Pantalei, es decir, Eremei Lukich, había heredado una tierra ya empobrecida, pero no llevaba una vida menos alegre. No dejó a su hijo, al morir, más que la aldea de Beztonow, cuya población se componía de 3o hombres y 70 mujeres, todos esclavos de la corona. Le correspondía también el octavo de las tierras de Kolobradova. Como no quería saber nada de los mercaderes, con los salteadores, como él decía, el difunto había enseñado a sus siervos un gran número de oficios.

Se arruinó, precisamente, por persistir en esta mala combinación. Al menos satisfizo todas sus excentricidades. Quiso tener un día un carruaje desmesurado. Y lo tuvo, en efecto. Para hacerlo andar hubo necesidad de requisar todos los caballos y todos los hombres de la aldea. Pero al primer ensayo se abrió y se deshizo.
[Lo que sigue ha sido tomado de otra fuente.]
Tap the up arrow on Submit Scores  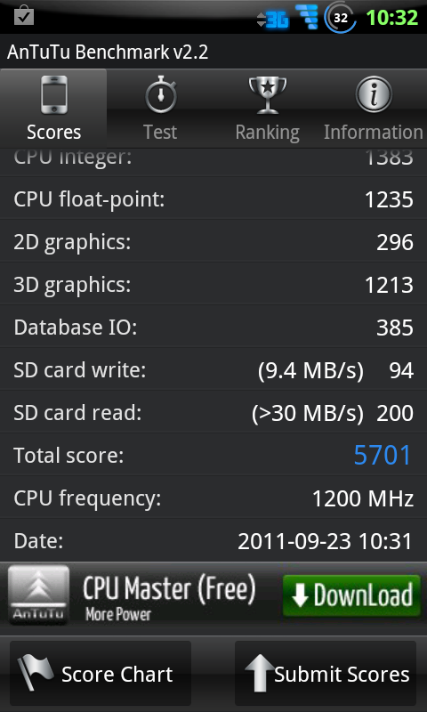259,674
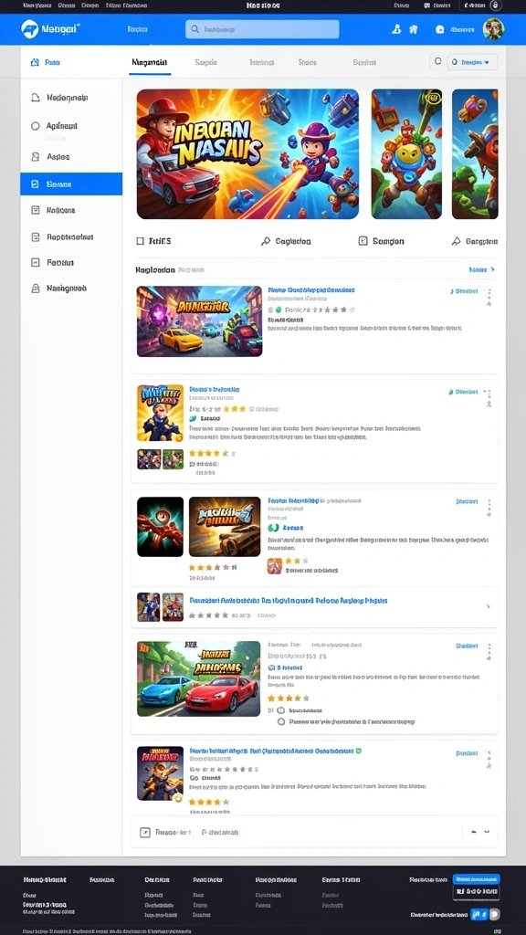Toggle the circle next to the tab-row dropdown

pyautogui.click(x=437, y=61)
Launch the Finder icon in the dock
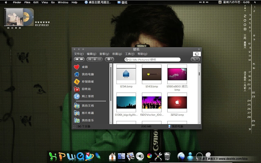 (x=122, y=156)
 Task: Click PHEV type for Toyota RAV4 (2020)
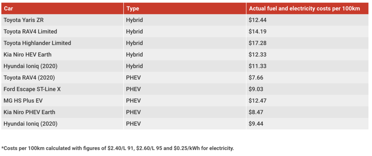[133, 78]
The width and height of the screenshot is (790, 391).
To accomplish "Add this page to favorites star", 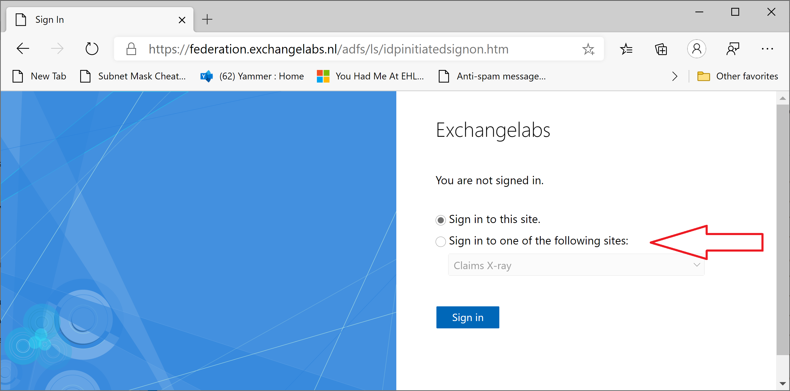I will pos(588,49).
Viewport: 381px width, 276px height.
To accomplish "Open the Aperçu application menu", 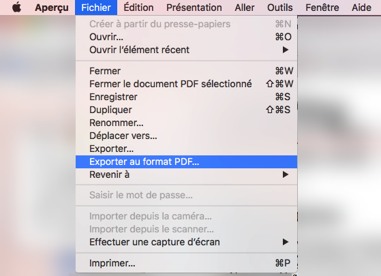I will click(x=52, y=7).
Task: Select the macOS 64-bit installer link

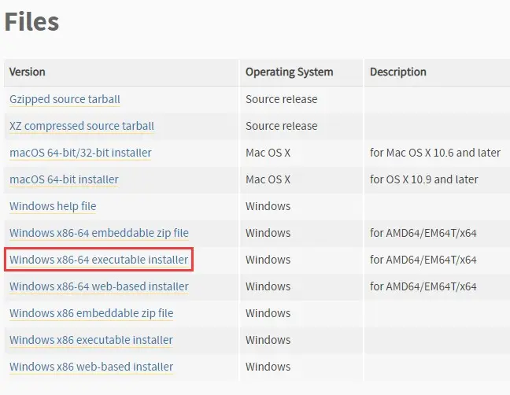Action: click(64, 179)
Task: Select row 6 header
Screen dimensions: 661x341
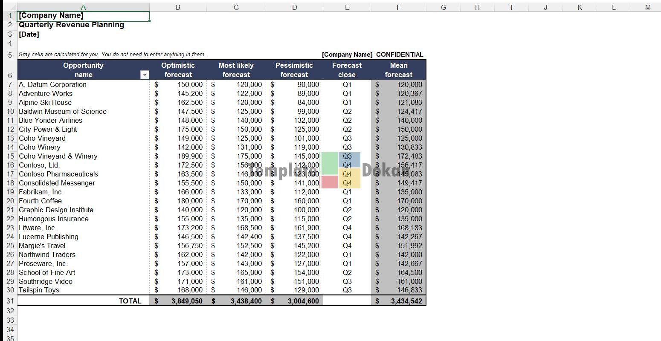Action: click(x=10, y=75)
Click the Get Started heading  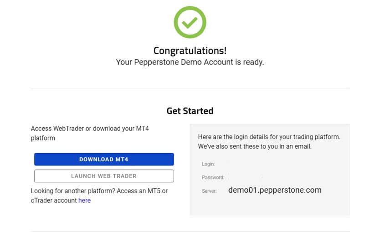190,111
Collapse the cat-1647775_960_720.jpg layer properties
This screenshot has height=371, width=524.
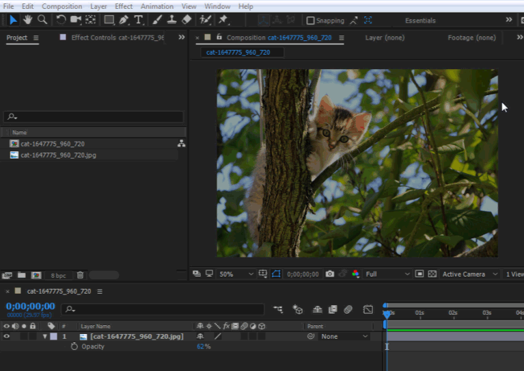point(45,337)
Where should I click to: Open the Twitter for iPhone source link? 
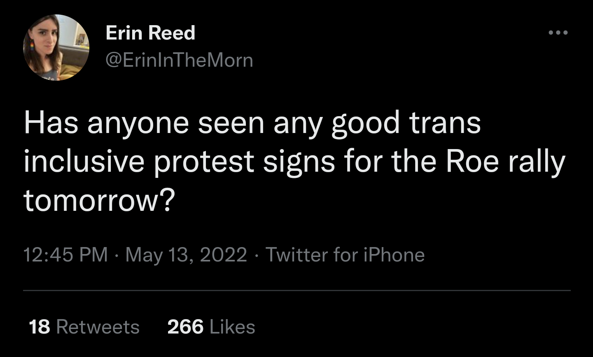(x=345, y=254)
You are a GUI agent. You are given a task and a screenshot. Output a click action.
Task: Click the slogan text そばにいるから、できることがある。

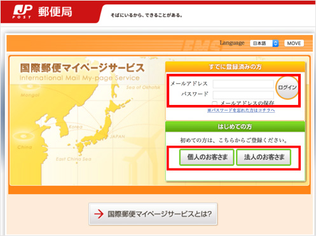(x=146, y=15)
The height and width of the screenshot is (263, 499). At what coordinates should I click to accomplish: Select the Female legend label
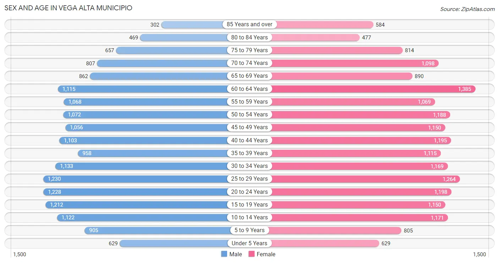266,254
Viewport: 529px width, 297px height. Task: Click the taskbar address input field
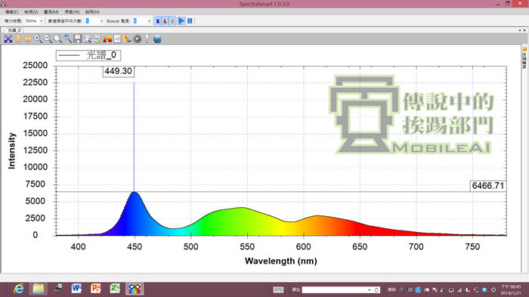(337, 289)
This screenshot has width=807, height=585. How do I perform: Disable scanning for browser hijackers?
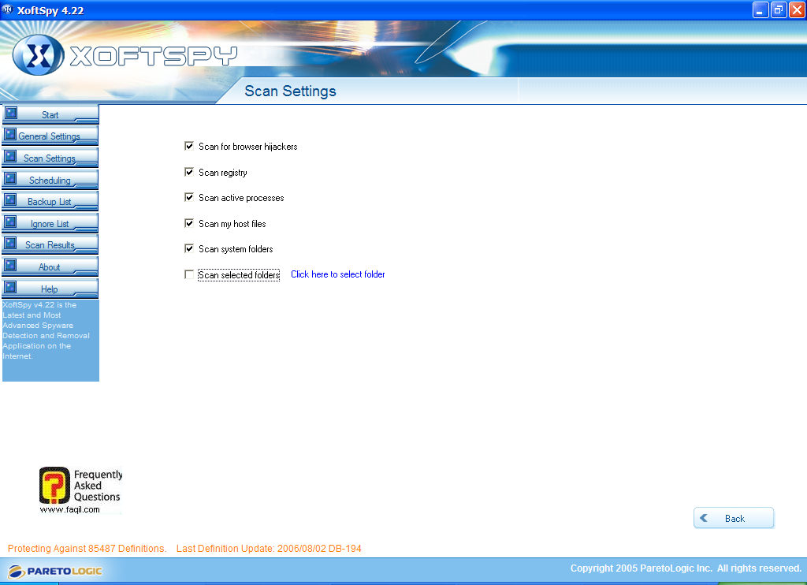point(189,146)
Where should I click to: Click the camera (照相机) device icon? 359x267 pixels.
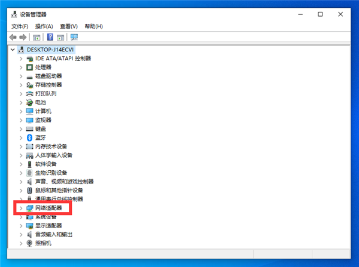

Eremei Lukich hizo levantar en el lugar un monumento y ya no se preocupó más del asunto. Tuvo enseguida la fantasía de edificar una iglesia sin ayuda de un arquitecto. Se encargó él mismo de diseñar los planos y fundamentos.

Para fabricar los ladrillos se quemó una selva íntegra. Luego se pusieron los cimientos. Por su solidez y extensión, aquello podía soportar una catedral. Los muros se elevaron, después la cúpula... Pero luego se derrumbó. "No es nada", pensó Eremei. "Que se empiece de nuevo." De nuevo se construyó la cúpula, de nuevo se derrumbó.

"El número 3 es divino", pensó Lukich. "Ensayemos una tercera vez." Y el mismo accidente se repitió, más terrible y más peligroso. Grandes grietas surcaron los muros de la iglesia y amenazaron su solidez.

—Han puesto algún maleficio en esta construcción —dijo el propietario—. Las brujas de la aldea tienen la culpa.

Y de acuerdo con sus órdenes, fueron azotadas todas las viejas del lugar. Después de reflexionarlo, desistió de edificar el templo. Sólo quedaron sus ruinas, que atestiguaban una fantasía del señor Lukich. Poco después decidió reconstruir todas las casas de la aldea sobre un modelo uniforme. Las juntó de tres en tres, en forma de triángulo. En el medio del triángulo había un poste que remataba en un nido de estornino.

Diariamente tenía nuevas extravagancias. Ya se hacía preparar una sopa de lampazo, ya le daba por hacer cortar las colas de todos los caballos para fabricar casquetes a sus criados. A veces quería reemplazar el lino por ortigas y alimentar los puercos con hongos. Habiendo leído un día, en un periódico de Moscú, un artículo concerniente a la buena moral de las aldeas, decretó que todo el mundo aprendiese este artículo de memoria y lo recitara con frecuencia.